Eles permaneceram casados por sessenta e dois anos. Um casamento complicado.
Ele era alcoolatra. Gostava de cantar e sempre tinha uma brincadeira, na ponta da língua, que divertia os amigos e conhecidos.
Era
uma pessoa maravilhosa para todos, menos para a esposa. Batia nela, até
a filha de oito anos começar a se impor e impedir as agressões.
Um
dia, ele vendeu a casa onde moravam. Sumiu por uns tempos e, quando
retornou, sem nenhum centavo, avisou que a casa deveria ser desocupada
em vinte e quatro horas porque o novo proprietário viria tomar posse.
A esposa passou frio porque quase não tinha agasalho. Passou fome pois deixava de comer para que os filhos se alimentassem.
Sofreu
traições porque ele, homem bonito, se permitia aventuras. Ameaçava-a de
morte e dormia com um punhal embaixo do travesseiro.

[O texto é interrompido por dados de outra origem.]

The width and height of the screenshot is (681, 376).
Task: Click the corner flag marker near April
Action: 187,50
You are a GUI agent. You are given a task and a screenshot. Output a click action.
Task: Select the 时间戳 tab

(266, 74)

Com tanto sofrimento, natural que, no transcorrer dos anos, o tempo a abraçasse com alguns problemas como insônia e depressão.

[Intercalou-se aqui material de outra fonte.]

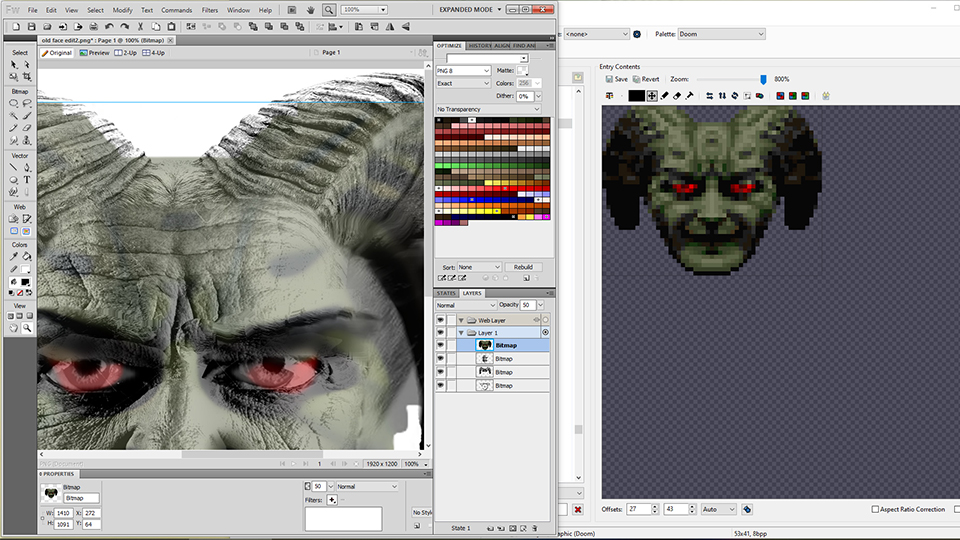This screenshot has width=960, height=540.
Task: Toggle visibility of selected Bitmap layer
Action: pos(440,345)
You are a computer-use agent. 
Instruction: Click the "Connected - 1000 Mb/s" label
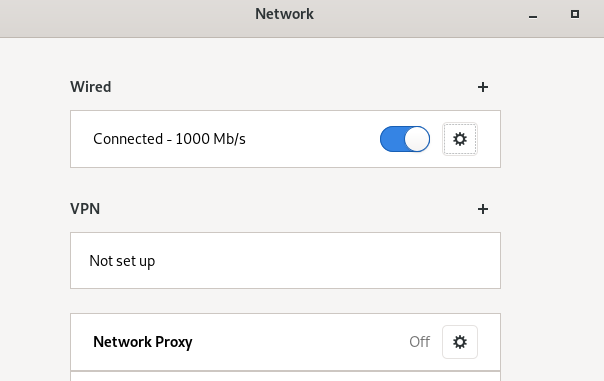click(169, 139)
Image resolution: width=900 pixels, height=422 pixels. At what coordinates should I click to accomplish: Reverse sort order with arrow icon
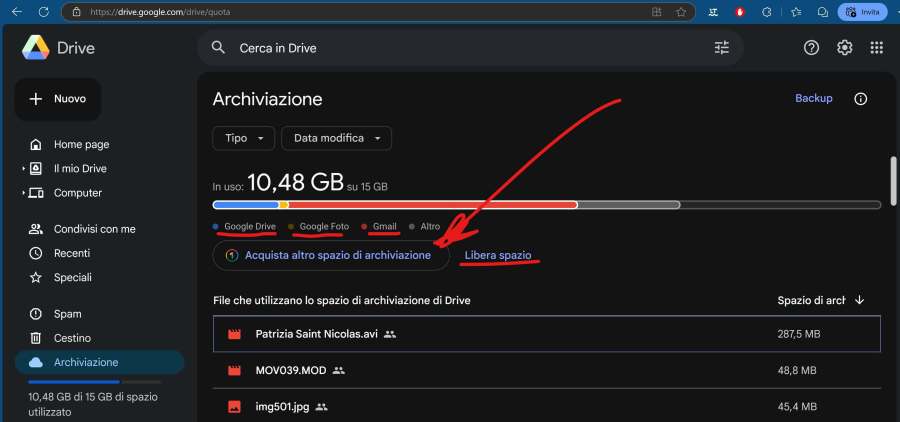coord(859,300)
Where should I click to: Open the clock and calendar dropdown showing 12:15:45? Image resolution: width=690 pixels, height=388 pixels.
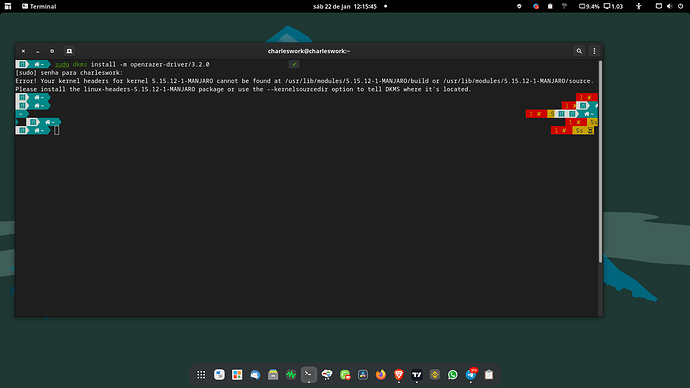[x=345, y=6]
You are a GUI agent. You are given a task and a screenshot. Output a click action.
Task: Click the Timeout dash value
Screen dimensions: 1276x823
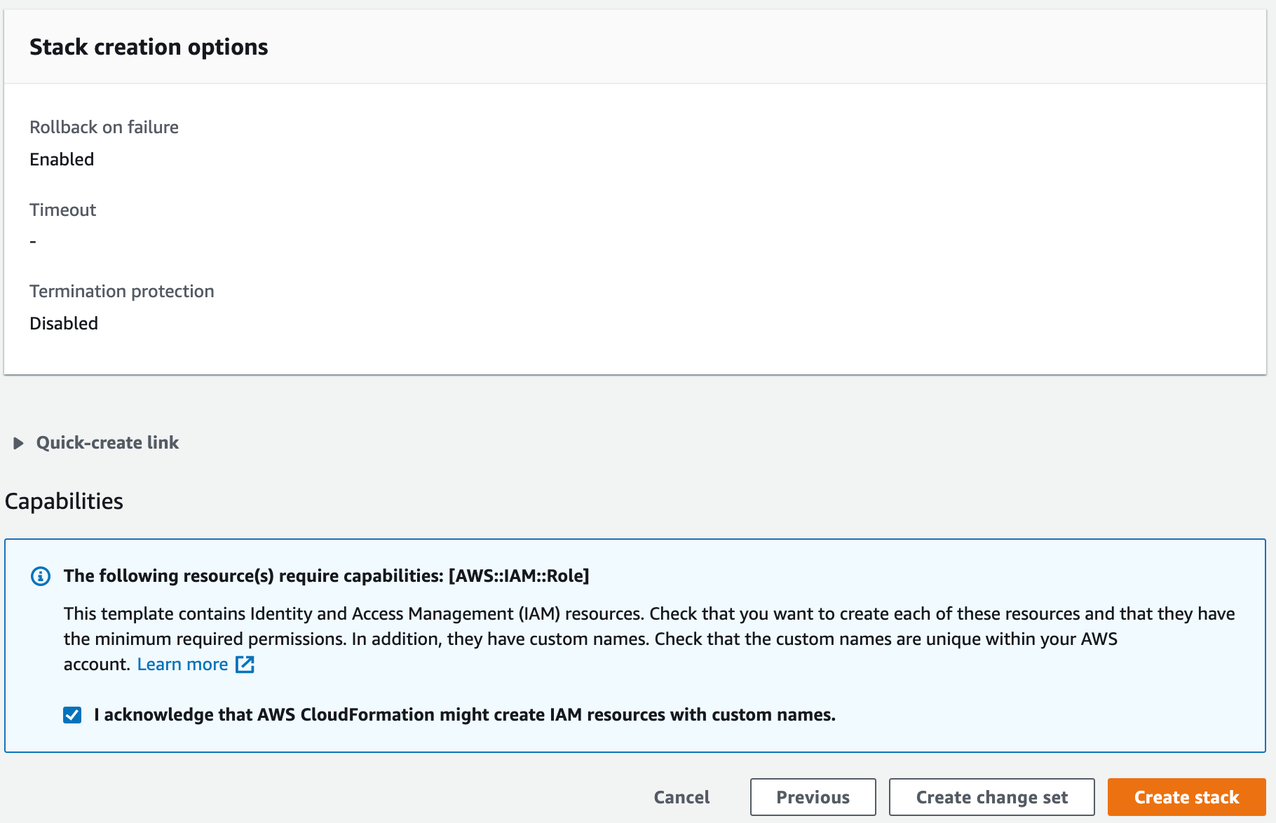(x=32, y=241)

Os que a conheciam a amavam porque ela ria, brincava, semeando ao seu redor a alegria, que ela mesma não podia fruir.
Portadora de uma grande fé, espalhava o bem para as pessoas, fossem crianças ou adultos.

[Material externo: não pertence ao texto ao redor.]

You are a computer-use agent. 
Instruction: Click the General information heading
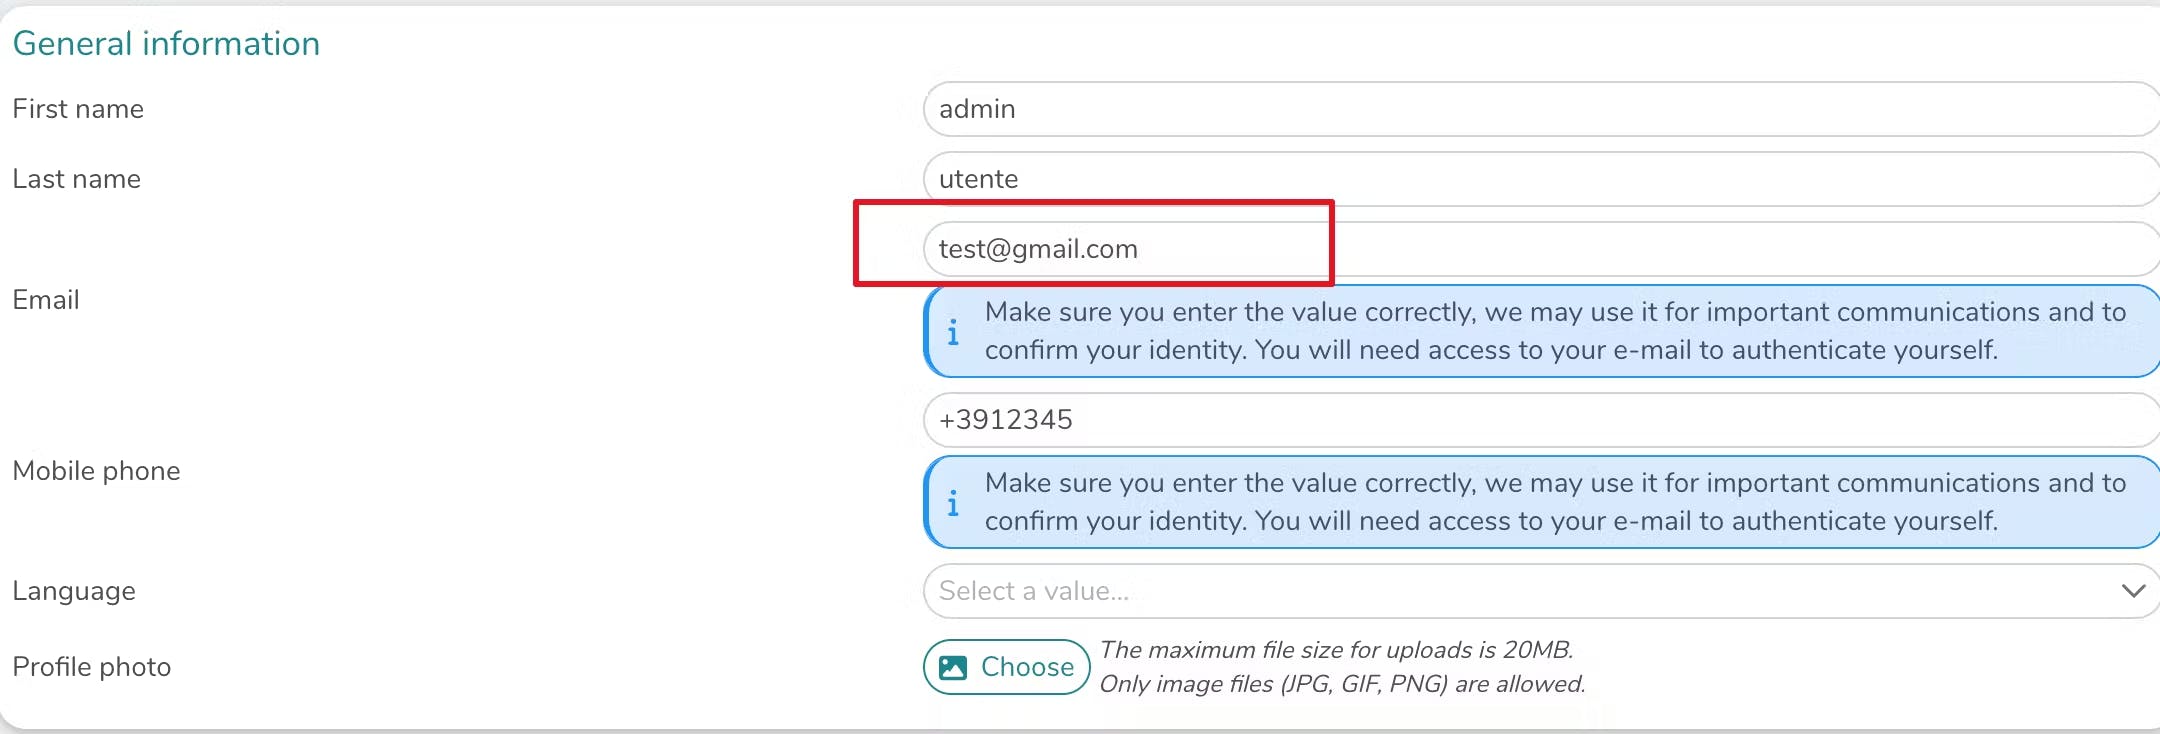tap(166, 44)
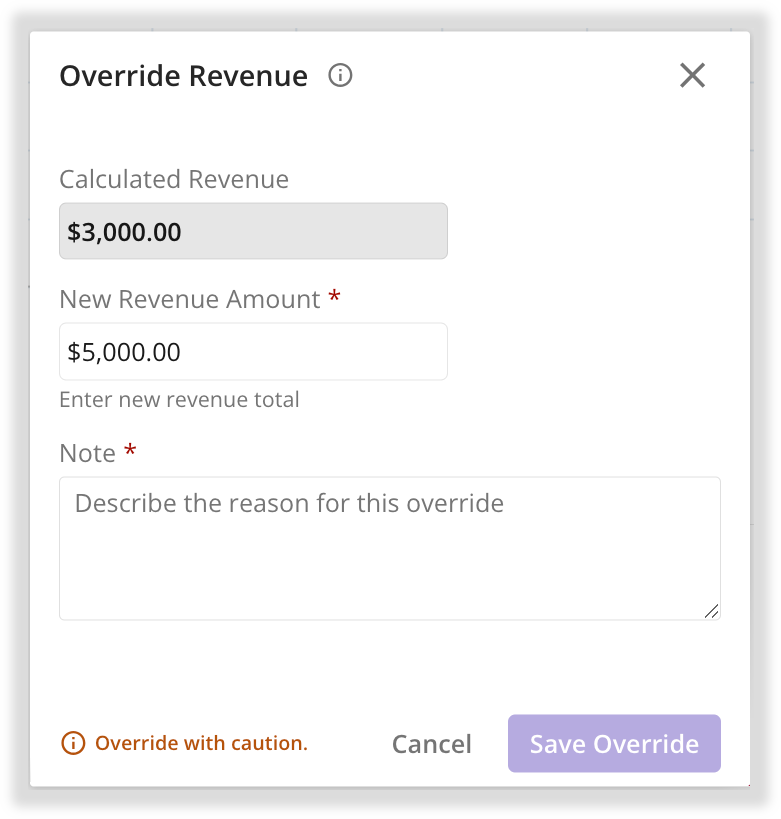Click the red asterisk after New Revenue Amount
Image resolution: width=781 pixels, height=819 pixels.
[334, 297]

Perante os doentes, ela ia passando a mão, com delicadeza, na cabeça, nas mãos, enquanto orava com fervor.
Logo, eles afirmavam se sentir bem.
Certa feita, indo a uma consulta e narrando seu drama conjugal, a médica indagou:
Qual seu sentimento para com seu marido? A senhora o ama?
A
filha, que a acompanhava, teve certeza de que ela responderia
negativamente. A resposta que veio, depois de pensar uns segundos, foi
surpreendente:
Como homem, não o amo. Como filho necessitado, sim!
A filha chegou às lágrimas ao reconhecer, uma vez mais, a grandeza daquela mulher.
Certo
dia, aquele homem que gozara de tantos prazeres, teve um acidente
vascular cerebral e foi hospitalizado. Os filhos se revezaram à sua
cabeceira, no seu atendimento.
Mas
a senhora também foi ao hospital. Ele estava entubado, incomunicável.
Somente os aparelhos bipando, de forma regular, atestavam a sua
estabilidade orgânica.
Ela chegou e tomou a mão dele entre as suas. E começou a falar.
Os
aparelhos, de imediato, registraram a alteração dos batimentos
cardíacos, que dispararam para mais de cem por minuto, a respiração
acelerou.
Tudo isso dizia da consciência da presença dela ali. Ela falou das suas limitações como esposa, das suas dificuldades.
E lhe pediu perdão por tudo e de tudo. Depois, disse que ele poderia partir em paz porque ela o perdoava.
Interessante que ela não enumerou nenhuma das deficiências dele. Ao contrário, falou somente das próprias dificuldades.
Naturalmente não enalteceu virtudes que ele não possuía, mas de nada o acusou.
Depois,
o convidou a orar com ela. Quando concluiu suas longas preces, deu-lhe
um beijo na testa e desejou que ele ficasse com Deus.
Ela saiu. Poucas horas depois, ele partiu.
* * *
Pessoas assim existem muitas, neste imenso mundo de Deus. Anônimas.
Deixam lições inesquecíveis aos filhos, aos familiares, aos amigos, a quem goza a ventura de sua convivência.
Pessoas assim sabem, com certeza absoluta, a exata conjugação do verbo amar.